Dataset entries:
☆ ☆ ☆

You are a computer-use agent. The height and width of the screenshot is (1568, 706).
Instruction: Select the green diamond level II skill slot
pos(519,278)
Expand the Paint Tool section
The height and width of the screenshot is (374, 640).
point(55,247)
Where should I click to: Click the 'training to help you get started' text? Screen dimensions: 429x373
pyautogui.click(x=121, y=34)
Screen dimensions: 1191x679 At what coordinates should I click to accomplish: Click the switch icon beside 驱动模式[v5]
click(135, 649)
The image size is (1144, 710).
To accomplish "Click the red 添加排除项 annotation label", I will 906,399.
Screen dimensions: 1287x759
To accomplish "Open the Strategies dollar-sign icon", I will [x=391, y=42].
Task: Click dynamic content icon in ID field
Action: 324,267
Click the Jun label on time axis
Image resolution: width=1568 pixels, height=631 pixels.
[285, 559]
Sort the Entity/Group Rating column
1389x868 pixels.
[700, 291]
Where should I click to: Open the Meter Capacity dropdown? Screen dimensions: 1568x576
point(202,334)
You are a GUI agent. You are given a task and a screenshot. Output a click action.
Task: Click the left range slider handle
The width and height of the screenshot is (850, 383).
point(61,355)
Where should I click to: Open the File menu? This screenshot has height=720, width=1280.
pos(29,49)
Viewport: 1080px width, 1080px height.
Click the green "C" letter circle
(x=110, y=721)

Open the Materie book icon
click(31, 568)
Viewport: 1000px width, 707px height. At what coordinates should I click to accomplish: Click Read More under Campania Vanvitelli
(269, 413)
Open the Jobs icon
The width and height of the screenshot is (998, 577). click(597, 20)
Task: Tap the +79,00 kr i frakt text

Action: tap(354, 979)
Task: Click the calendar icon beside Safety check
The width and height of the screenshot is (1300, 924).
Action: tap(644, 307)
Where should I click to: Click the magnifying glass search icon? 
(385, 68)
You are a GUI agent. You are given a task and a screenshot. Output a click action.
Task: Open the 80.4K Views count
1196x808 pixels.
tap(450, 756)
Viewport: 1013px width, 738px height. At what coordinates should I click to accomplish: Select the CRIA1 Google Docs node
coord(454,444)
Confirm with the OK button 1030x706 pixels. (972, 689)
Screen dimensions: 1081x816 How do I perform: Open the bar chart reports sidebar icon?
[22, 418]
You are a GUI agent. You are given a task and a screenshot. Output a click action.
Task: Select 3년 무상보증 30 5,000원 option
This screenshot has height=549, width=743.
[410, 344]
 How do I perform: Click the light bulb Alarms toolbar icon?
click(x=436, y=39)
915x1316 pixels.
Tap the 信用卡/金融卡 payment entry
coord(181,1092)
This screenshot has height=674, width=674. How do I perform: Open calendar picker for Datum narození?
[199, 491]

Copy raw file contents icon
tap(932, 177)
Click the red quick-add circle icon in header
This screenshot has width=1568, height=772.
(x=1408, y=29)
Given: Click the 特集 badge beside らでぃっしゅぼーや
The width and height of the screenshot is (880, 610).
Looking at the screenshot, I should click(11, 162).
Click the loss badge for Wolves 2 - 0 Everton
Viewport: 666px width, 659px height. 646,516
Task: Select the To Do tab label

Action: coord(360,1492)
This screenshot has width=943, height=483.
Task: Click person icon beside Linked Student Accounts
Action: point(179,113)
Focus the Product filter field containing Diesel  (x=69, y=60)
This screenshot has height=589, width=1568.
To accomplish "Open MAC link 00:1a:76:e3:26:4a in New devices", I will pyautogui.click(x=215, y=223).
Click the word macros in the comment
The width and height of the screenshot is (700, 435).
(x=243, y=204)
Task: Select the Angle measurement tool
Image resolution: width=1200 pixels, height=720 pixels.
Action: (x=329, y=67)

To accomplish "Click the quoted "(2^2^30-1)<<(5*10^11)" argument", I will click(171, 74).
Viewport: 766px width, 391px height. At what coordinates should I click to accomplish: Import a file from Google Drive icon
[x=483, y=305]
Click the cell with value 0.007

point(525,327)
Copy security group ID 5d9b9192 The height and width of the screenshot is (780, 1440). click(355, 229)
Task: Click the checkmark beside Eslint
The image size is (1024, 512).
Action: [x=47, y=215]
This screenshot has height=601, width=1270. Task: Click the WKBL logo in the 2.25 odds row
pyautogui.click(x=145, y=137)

☆ ☆ ☆

EXERCISE INSTRUCTIONS -
What you give back should match the entries above exactly.

PROBLEM SOLUTION -
You are a computer-use agent. The height and width of the screenshot is (1568, 706).
Instruction: Select the green diamond level II skill slot
pos(519,278)
Expand the Paint Tool section
The height and width of the screenshot is (374, 640).
point(55,247)
Where should I click to: Click the 'training to help you get started' text? Screen dimensions: 429x373
pyautogui.click(x=121, y=34)
Screen dimensions: 1191x679 At what coordinates should I click to accomplish: Click the switch icon beside 驱动模式[v5]
click(135, 649)
The image size is (1144, 710).
To accomplish "Click the red 添加排除项 annotation label", I will 906,399.
Screen dimensions: 1287x759
To accomplish "Open the Strategies dollar-sign icon", I will [x=391, y=42].
Task: Click dynamic content icon in ID field
Action: 324,267
Click the Jun label on time axis
Image resolution: width=1568 pixels, height=631 pixels.
[285, 559]
Sort the Entity/Group Rating column
1389x868 pixels.
[700, 291]
Where should I click to: Open the Meter Capacity dropdown? Screen dimensions: 1568x576
point(202,334)
You are a GUI agent. You are given a task and a screenshot. Output a click action.
Task: Click the left range slider handle
The width and height of the screenshot is (850, 383).
point(61,355)
Where should I click to: Open the File menu? This screenshot has height=720, width=1280.
pos(29,49)
Viewport: 1080px width, 1080px height.
Click the green "C" letter circle
(x=110, y=721)

Open the Materie book icon
click(31, 568)
Viewport: 1000px width, 707px height. At what coordinates should I click to accomplish: Click Read More under Campania Vanvitelli
(269, 413)
Open the Jobs icon
The width and height of the screenshot is (998, 577). click(597, 20)
Task: Tap the +79,00 kr i frakt text

Action: tap(354, 979)
Task: Click the calendar icon beside Safety check
The width and height of the screenshot is (1300, 924).
Action: tap(644, 307)
Where should I click to: Click the magnifying glass search icon? 
(385, 68)
You are a GUI agent. You are given a task and a screenshot. Output a click action.
Task: Open the 80.4K Views count
1196x808 pixels.
tap(450, 756)
Viewport: 1013px width, 738px height. At what coordinates should I click to accomplish: Select the CRIA1 Google Docs node
coord(454,444)
Confirm with the OK button 1030x706 pixels. (972, 689)
Screen dimensions: 1081x816 How do I perform: Open the bar chart reports sidebar icon?
[22, 418]
You are a GUI agent. You are given a task and a screenshot. Output a click action.
Task: Select 3년 무상보증 30 5,000원 option
This screenshot has height=549, width=743.
[410, 344]
 How do I perform: Click the light bulb Alarms toolbar icon?
click(x=436, y=39)
915x1316 pixels.
Tap the 信用卡/金融卡 payment entry
coord(181,1092)
This screenshot has height=674, width=674. How do I perform: Open calendar picker for Datum narození?
[199, 491]

Copy raw file contents icon
tap(932, 177)
Click the red quick-add circle icon in header
This screenshot has width=1568, height=772.
(x=1408, y=29)
Given: Click the 特集 badge beside らでぃっしゅぼーや
The width and height of the screenshot is (880, 610).
Looking at the screenshot, I should click(11, 162).
Click the loss badge for Wolves 2 - 0 Everton
Viewport: 666px width, 659px height. 646,516
Task: Select the To Do tab label

Action: coord(360,1492)
This screenshot has width=943, height=483.
Task: Click person icon beside Linked Student Accounts
Action: point(179,113)
Focus the Product filter field containing Diesel  (x=69, y=60)
This screenshot has height=589, width=1568.
To accomplish "Open MAC link 00:1a:76:e3:26:4a in New devices", I will pyautogui.click(x=215, y=223).
Click the word macros in the comment
The width and height of the screenshot is (700, 435).
(x=243, y=204)
Task: Select the Angle measurement tool
Image resolution: width=1200 pixels, height=720 pixels.
Action: (x=329, y=67)

To accomplish "Click the quoted "(2^2^30-1)<<(5*10^11)" argument", I will click(171, 74).
Viewport: 766px width, 391px height. At what coordinates should I click to accomplish: Import a file from Google Drive icon
[x=483, y=305]
Click the cell with value 0.007

point(525,327)
Copy security group ID 5d9b9192 The height and width of the screenshot is (780, 1440). click(355, 229)
Task: Click the checkmark beside Eslint
The image size is (1024, 512).
Action: [x=47, y=215]
This screenshot has height=601, width=1270. Task: Click the WKBL logo in the 2.25 odds row
pyautogui.click(x=145, y=137)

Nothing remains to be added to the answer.